● WHAT TO DO:
Only the number is wanted: tally the lines below that contain the word "computer".

★ ★ ★ ★ ★

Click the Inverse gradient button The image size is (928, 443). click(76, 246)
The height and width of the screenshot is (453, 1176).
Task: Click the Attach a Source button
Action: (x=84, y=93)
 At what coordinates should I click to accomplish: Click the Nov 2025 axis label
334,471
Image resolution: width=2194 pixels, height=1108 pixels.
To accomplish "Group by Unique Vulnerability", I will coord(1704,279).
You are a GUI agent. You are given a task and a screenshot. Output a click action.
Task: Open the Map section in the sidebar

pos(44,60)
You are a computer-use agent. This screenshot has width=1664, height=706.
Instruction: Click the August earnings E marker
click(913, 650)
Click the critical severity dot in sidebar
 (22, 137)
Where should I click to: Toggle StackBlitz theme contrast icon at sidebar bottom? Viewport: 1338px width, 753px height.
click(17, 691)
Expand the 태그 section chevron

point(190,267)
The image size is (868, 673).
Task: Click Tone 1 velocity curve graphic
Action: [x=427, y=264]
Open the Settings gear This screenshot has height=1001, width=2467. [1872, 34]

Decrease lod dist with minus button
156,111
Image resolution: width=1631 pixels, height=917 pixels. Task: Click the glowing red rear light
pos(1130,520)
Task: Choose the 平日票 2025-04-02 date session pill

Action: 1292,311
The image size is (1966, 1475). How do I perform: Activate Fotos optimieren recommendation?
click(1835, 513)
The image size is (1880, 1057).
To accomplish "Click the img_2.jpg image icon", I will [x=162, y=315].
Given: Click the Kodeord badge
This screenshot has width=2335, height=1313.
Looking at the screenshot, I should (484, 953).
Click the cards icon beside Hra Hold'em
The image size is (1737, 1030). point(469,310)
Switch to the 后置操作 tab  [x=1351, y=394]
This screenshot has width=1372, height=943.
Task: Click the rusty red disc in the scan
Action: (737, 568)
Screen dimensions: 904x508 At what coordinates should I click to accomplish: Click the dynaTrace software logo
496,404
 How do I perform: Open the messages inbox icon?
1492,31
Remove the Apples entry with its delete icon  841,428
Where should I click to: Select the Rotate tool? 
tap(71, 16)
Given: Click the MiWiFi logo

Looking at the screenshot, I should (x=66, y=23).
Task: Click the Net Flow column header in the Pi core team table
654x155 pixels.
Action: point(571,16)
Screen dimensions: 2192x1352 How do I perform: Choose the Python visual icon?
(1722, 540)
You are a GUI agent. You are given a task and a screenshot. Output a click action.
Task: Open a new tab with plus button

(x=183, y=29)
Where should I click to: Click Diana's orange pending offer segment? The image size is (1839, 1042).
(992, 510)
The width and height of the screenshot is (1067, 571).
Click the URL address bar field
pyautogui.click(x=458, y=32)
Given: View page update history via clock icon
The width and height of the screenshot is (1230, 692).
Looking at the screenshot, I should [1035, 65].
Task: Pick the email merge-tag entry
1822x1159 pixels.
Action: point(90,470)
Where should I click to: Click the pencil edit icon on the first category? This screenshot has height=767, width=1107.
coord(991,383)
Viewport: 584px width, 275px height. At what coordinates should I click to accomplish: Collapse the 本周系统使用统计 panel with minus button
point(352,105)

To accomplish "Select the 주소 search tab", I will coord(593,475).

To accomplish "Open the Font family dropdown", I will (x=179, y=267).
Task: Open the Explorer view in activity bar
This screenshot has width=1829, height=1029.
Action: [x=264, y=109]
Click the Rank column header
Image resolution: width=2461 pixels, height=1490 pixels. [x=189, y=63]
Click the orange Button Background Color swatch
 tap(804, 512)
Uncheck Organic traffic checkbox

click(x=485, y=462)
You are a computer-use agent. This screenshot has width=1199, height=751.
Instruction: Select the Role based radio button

★ ★ ★ ★ ★

● OUTPUT FOR THIS TASK:
2